The sonar sensors section is a straightforward and great introduction to the use of them. I never knew how those things worked or what kind of value they returned. Now I do. Mounting the sensor to a survo makes for a nice subsystem on the bot.

Next, a fully remote control system is built. I don’t know if I like the choice of using an LCD monitor. It seems like overkill, but depending on the particular robotic application it would be a good choice. For the applications I have in mind, I think I’ll skip it. A wireless usb keyboard and mouse makes for an obvious choice. At this point, I just keep thinking about bluetooth and using an extra Wiimote, mostly because I think it would be a more fun control.

Oh, a GPS receiver! This could be necessary for when I lose my robot in a parking lot or the woods. As with the LCD Monitor and KB chapter, I kind of feel like I know how to do this since I’ve looked into it before. It is great coverage and good intro to the topic.

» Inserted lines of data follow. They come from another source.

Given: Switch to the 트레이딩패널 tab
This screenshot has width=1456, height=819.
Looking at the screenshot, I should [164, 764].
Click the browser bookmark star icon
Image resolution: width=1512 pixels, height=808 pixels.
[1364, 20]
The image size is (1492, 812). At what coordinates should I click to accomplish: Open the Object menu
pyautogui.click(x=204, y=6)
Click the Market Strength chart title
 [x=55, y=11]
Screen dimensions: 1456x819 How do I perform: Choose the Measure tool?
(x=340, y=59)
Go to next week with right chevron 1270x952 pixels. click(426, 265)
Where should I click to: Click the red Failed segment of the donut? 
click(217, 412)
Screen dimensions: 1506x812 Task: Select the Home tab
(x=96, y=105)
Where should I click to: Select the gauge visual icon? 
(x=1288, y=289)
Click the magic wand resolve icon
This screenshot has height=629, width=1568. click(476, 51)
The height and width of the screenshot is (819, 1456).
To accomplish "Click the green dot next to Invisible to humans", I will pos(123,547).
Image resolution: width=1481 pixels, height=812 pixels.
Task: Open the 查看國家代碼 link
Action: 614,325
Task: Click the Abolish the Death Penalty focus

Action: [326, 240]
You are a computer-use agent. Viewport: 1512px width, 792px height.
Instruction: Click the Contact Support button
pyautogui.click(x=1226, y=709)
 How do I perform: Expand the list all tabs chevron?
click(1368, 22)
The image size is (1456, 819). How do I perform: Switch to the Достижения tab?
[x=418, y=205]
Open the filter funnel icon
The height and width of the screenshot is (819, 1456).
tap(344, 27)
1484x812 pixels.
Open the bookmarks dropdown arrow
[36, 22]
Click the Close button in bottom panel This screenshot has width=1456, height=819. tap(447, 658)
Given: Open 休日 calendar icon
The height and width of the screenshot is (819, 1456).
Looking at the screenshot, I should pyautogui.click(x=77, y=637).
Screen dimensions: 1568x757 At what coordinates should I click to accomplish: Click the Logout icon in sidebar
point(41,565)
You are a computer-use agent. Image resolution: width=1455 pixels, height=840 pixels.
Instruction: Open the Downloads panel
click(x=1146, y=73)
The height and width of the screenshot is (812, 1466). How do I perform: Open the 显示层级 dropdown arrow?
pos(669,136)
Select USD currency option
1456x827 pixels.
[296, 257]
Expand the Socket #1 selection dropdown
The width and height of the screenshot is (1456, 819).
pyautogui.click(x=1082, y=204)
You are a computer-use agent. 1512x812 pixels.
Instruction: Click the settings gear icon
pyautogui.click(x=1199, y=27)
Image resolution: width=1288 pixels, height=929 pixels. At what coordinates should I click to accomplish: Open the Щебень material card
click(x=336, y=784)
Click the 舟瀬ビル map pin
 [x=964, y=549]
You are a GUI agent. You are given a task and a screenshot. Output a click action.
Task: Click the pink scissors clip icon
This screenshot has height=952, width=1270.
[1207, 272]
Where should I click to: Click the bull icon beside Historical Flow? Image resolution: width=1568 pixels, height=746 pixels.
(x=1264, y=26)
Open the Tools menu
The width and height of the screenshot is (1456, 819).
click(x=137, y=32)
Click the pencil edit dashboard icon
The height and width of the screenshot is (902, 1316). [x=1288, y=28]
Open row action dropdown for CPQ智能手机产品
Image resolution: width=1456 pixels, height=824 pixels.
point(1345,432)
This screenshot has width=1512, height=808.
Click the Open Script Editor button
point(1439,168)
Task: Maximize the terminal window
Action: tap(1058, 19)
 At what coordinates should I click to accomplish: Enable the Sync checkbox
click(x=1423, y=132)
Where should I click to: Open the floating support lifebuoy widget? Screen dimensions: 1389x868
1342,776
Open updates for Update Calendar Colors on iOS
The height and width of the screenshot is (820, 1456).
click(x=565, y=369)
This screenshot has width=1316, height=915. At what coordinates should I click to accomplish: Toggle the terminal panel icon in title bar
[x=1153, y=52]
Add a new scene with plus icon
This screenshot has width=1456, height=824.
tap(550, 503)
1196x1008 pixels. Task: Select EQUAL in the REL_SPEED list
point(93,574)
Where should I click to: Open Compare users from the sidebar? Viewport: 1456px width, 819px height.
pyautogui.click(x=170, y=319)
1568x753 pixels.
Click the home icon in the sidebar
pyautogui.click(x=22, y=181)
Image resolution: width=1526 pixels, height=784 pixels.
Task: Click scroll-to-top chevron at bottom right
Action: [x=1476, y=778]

Much of my day job is what would traditionally be called Systems Programming so Chapter 10 is kind of a duh to me. I’d have started there, but that is just how I think about coding these days. Its great to have this in a chapter to tie some things together. In other words, read this chapter!

Using the BBB in sea, air and submarine applications is an interesting idea. I don’t think it is for me yet, but the book gives introduction to some ideas on the topic. The introduction to feedback control is very welcome.

Overall this is a great book. It really gave me a lot of ideas. It also showed me how easy it is to get started, something which I’d been a little hesitant to do. I’m actually a little excited to dive in now. I’ll be doing a bunch of this stuff with my 6yo over the next few years.